City traders to increase damages claim over Luas


Traders in Dublin's Harcourt Street have said they will increase the amount of damages they are seeking from the Railway Procurement Agency (RPA) as a result of the Luas construction.

The traders, who are in discussions with separate trader groups in Middle Abbey Street and the Irish Financial Services Centre (IFSC) over compensation claims, say their concerns about dirt and dust were dismissed by the RPA.

The RPA denied the allegation and said everything reasonable was being done to facilitate the traders, including external cleaning.

Speaking for the Harcourt Street traders, Ms Noelle Campbell Sharpe said the bill for cleaning the windows and carpets in her Origin Gallery had come to a "very reasonable" €5,000.

This figure, she said, included repairing paintwork and using specialist cherry-picker machines.

Ms Campbell Sharpe said she had asked the RPA to take care of the bill "because it was dreadful for the nearly two years it was a building site. We faced mountains of earth."

The disruption endured while the line was being built had impacted very badly on business in the street, she said. However, Ms Campbell Sharpe said that, the High Court challenge for compensation not withstanding, she felt the RPA should have picked up the cleaning bill. Her application had been "dismissed out of hand", and the traders were told they should appreciate the increase in property values due to Luas.

But Ms Campbell Sharpe said most of the traders were leaseholders and would face increased rents as a result of an increase in property values.

Mr Tom Manning of the RPA said: "We are making good anything broken and are doing some things. Cleaning up was part of it." However, he added that he felt a bill of €5,000 for window-cleaning on one building was a lot.

Meanwhile, Dublin Bus is in discussions with Dublin City Council on the introduction of a bus priority signalling system similar to that in use on Luas trams.

Plans to install the priority system on the city's buses have been discussed for some time according to the council, but it was felt the cost per bus was prohibitive, a spokesman for the council told The Irish Times.

Dublin Bus complained formally to the RPA last Tuesday that buses were running half an hour late after a series of Luas trams were given priority over all other traffic including public transport at the St Stephen's Green junction in the city centre.

The resultant queues stretched back as far as Cork Street in Dublin's Liberties with buses running up to 30 minutes late.

The bus company later said it simply wanted to ensure the traffic flowed well for all providers of public transport.

Dublin City Council traffic controllers, Luas staff and Dublin Bus have been in discussions for much of this week in an attempt to sort the problem out.

Speaking after one such meeting the senior controller Mr Brendan O'Connor told The Irish Times that discussions were also under way with Dublin Bus about introducing a similar system in cabs.

The system works by alerting the traffic control when a vehicle is approaching a traffic light. A vehicle can be designated low, medium or high priority depending on the time of day and its pre-agreed status in traffic hierarchy.
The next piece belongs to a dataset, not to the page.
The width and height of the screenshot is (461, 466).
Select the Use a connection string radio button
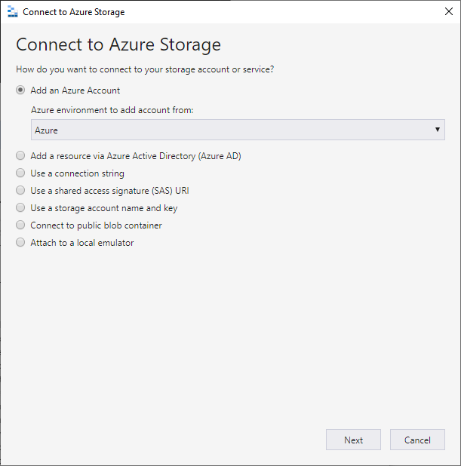point(20,173)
However, if the vehicle finds its priority setting is causing it to run late it can request a higher priority which results in less waiting time at lights. The first identification of a tram approaching a traffic light is automatic and triggered by the tram passing a certain point.

The second signal is sent as a request from the driver, who hits a button on his console.

It is understood that what happened on Tuesday was that Luas drivers hit their buttons too frequently and a "glitch" stopped controllers downgrading their requests.